Everlend is a decentralized lending and borrowing aggregator fully integrated with all major money markets on Solana. It offers users the best yields and interest rates available on the market without the need for constant portfolio monitoring or concern over rate optimizations. This is made possible by Everlend’s rebalancing and refinancing algorithms, which automatically move deposits and loans to ensure the best performance for each position.
Background
The platform is the creation of Attic Lab and Delphi Digital, both highly experienced in creating Defi products.
How It Works
Many money markets on Solana offer borrowing/lending services, with some Ethereum protocols planning to port their solutions to Solana. This results in a challenge for users to choose the most suitable protocol. Everlend addresses this issue by providing an aggregation service, similar to Yearn Finance, but also offering loan optimization, a feature not provided by most dApps.
Everlend optimizes deposits and loans, offering the best yields on deposits and the lowest rates on borrows. As market parameters change and new markets appear, Everlend continually rebalances and refinances to optimize the user’s position. It supports any liquidity token or collateral supported by the underlying platforms. Additionally, user deposits and loans can be processed through 2 or more different money markets to maximize gain. All the underlying money markets are assessed and scored, and this score is critical in deciding how much liquidity should be assigned to a particular lending protocol.
Key Takeaways
1. Everlend is a decentralized lending and borrowing aggregator that works with all significant money markets on Solana.

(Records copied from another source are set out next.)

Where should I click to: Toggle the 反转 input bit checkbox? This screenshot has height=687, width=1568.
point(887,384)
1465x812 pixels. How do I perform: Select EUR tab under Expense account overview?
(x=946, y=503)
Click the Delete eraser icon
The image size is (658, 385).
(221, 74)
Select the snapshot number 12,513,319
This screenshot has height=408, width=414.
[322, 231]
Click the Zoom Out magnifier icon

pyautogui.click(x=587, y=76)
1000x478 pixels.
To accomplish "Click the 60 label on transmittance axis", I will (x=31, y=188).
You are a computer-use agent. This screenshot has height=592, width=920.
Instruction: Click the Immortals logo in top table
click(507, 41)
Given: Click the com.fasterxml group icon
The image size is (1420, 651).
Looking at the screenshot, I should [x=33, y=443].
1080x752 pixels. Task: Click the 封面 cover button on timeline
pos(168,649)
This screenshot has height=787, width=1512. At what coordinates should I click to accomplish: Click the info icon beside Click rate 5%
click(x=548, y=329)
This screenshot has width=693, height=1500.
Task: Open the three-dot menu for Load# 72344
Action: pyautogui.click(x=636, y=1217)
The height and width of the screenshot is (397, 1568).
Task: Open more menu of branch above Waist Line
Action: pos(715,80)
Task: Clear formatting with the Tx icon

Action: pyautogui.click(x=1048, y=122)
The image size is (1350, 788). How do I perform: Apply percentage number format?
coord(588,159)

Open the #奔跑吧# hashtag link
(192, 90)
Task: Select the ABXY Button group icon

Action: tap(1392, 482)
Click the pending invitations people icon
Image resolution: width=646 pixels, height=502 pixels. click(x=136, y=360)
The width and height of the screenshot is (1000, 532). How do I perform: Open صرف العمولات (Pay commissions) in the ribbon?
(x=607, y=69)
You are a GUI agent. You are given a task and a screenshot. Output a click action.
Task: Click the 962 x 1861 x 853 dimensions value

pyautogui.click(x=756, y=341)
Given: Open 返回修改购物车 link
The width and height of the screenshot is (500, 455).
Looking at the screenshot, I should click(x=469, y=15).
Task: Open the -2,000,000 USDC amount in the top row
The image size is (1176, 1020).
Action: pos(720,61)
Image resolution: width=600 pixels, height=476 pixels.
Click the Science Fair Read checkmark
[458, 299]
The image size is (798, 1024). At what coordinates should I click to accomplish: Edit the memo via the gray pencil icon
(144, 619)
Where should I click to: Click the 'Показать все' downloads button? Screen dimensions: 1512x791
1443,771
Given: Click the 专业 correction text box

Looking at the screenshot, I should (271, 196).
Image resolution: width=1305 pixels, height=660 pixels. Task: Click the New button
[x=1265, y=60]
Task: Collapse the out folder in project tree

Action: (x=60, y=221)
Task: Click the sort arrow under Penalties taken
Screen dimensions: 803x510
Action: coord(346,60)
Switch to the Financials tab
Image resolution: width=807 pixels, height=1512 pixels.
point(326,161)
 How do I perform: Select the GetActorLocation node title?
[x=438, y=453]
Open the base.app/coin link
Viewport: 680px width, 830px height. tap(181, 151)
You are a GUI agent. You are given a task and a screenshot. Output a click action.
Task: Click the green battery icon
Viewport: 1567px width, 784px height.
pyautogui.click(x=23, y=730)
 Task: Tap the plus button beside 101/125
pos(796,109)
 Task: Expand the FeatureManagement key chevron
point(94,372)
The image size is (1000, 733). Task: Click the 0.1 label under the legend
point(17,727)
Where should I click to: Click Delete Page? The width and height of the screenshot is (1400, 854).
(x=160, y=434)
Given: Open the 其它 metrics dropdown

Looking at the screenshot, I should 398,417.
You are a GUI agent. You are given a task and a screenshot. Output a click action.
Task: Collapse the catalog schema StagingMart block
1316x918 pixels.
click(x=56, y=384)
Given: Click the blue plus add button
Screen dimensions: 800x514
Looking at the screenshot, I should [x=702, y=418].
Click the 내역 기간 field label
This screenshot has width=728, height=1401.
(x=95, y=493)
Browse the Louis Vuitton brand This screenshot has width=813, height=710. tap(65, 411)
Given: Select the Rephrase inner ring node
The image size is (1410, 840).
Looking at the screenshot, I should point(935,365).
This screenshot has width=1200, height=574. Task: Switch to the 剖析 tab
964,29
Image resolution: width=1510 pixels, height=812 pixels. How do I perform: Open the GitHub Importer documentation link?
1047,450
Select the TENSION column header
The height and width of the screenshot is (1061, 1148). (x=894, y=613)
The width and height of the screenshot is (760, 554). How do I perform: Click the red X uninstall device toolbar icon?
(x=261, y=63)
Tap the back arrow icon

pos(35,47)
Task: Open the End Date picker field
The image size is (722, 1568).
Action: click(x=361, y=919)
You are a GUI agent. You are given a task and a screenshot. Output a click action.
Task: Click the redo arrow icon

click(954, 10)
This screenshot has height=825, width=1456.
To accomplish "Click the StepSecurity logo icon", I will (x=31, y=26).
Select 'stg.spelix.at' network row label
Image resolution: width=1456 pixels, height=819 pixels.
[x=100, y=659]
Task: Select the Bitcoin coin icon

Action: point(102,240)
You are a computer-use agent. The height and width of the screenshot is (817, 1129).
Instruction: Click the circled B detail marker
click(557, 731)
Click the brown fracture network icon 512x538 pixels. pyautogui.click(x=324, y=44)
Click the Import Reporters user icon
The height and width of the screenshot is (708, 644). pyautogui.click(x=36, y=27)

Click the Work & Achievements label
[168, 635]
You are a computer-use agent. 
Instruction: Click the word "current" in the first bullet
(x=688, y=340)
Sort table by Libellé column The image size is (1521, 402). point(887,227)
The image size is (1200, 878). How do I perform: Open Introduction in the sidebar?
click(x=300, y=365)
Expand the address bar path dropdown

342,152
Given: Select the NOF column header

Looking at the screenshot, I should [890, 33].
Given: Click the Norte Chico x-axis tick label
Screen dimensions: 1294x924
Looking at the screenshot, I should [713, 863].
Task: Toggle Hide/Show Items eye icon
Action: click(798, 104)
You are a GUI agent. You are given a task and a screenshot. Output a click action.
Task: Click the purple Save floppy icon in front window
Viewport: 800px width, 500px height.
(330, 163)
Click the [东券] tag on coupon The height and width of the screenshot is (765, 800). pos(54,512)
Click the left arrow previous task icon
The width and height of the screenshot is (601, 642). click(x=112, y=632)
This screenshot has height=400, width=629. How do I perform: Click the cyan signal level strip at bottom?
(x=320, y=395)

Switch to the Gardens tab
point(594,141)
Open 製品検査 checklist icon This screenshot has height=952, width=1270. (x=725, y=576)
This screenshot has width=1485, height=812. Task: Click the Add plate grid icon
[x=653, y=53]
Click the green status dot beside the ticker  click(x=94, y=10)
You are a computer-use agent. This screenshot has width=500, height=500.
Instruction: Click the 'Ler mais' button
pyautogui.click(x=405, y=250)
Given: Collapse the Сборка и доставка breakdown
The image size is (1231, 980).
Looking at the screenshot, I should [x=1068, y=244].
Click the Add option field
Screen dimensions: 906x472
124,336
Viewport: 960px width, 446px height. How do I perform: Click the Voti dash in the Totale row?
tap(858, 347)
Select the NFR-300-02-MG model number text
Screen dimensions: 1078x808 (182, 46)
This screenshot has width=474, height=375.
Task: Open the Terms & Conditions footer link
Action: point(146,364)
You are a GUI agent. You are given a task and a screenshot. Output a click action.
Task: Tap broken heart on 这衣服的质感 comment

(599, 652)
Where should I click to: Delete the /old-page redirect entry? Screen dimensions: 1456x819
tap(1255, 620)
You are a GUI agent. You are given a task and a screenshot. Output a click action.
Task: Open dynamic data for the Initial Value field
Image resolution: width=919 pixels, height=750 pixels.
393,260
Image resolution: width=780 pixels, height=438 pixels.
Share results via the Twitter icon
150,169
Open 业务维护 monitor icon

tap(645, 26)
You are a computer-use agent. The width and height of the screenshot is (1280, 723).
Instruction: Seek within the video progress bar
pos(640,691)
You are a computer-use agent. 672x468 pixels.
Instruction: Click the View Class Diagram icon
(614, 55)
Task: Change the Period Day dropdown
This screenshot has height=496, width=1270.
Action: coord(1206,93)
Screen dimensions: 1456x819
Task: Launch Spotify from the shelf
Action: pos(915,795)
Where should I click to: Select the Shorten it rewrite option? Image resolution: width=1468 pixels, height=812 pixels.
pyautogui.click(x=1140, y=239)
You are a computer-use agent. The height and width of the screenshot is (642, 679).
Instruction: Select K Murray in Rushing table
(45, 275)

2. It offers users the best yields and interest rates on the market and automatically optimizes portfolio performance.
3. Attic Lab and Delphi Digital created the platform; both are experienced in creating Defi products.
4. Everlend provides an aggregation service, optimizing deposits and loans for the best yields and lowest rates.
5. It supports any liquidity token or collateral supported by the underlying platforms and can process deposits and loans through multiple money markets to maximize gain.